Deep Multi-scale Convolutional Neural Network for Dynamic Scene Deblurring

TL;DR

This paper introduces a multi-scale CNN for dynamic scene deblurring, trained on a new realistic dataset, achieving state-of-the-art results in removing complex motion blurs caused by various sources.

Contribution

The work presents a novel multi-scale CNN architecture with a specialized loss function and a large-scale realistic dataset for dynamic scene deblurring, surpassing existing methods.

Findings

Achieves state-of-the-art deblurring performance on dynamic scenes.

Effectively handles complex, non-uniform motion blurs.

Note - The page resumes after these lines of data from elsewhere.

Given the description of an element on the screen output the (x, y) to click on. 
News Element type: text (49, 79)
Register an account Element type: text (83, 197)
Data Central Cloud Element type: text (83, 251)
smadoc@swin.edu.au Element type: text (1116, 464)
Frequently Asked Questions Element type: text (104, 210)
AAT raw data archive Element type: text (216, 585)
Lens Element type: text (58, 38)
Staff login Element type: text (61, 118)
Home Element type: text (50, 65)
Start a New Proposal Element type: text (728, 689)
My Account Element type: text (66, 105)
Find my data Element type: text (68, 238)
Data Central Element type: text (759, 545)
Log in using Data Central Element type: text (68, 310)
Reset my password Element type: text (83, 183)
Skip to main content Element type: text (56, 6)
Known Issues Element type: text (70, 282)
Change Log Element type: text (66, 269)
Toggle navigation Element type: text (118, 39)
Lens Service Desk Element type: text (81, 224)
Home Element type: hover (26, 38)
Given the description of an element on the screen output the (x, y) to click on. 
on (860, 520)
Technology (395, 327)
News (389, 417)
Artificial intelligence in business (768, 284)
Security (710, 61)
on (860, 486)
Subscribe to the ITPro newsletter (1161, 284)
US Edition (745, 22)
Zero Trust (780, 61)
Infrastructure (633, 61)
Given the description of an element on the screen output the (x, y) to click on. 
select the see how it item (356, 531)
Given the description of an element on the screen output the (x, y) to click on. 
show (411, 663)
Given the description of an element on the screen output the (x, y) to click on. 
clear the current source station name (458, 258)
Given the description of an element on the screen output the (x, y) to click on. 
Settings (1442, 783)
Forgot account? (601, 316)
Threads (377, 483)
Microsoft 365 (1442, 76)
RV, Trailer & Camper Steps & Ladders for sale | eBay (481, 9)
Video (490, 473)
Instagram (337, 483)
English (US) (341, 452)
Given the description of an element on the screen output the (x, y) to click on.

Demonstrates superior qualitative and quantitative results.

Abstract

Non-uniform blind deblurring for general dynamic scenes is a challenging computer vision problem as blurs arise not only from multiple object motions but also from camera shake, scene depth variation. To remove these complicated motion blurs, conventional energy optimization based methods rely on simple assumptions such that blur kernel is partially uniform or locally linear. Moreover, recent machine learning based methods also depend on synthetic blur datasets generated under these assumptions. This makes conventional deblurring methods fail to remove blurs where blur kernel is difficult to approximate or parameterize (e.g. object motion boundaries). In this work, we propose a multi-scale convolutional neural network that restores sharp images in an end-to-end manner where blur is caused by various sources. Together, we present multi-scale loss function that mimics conventional coarse-to-fine approaches. Furthermore, we propose a new large-scale dataset that provides pairs of realistic blurry image and the corresponding ground truth sharp image that are obtained by a high-speed camera. With the proposed model trained on this dataset, we demonstrate empirically that our method achieves the state-of-the-art performance in dynamic scene deblurring not only qualitatively, but also quantitatively.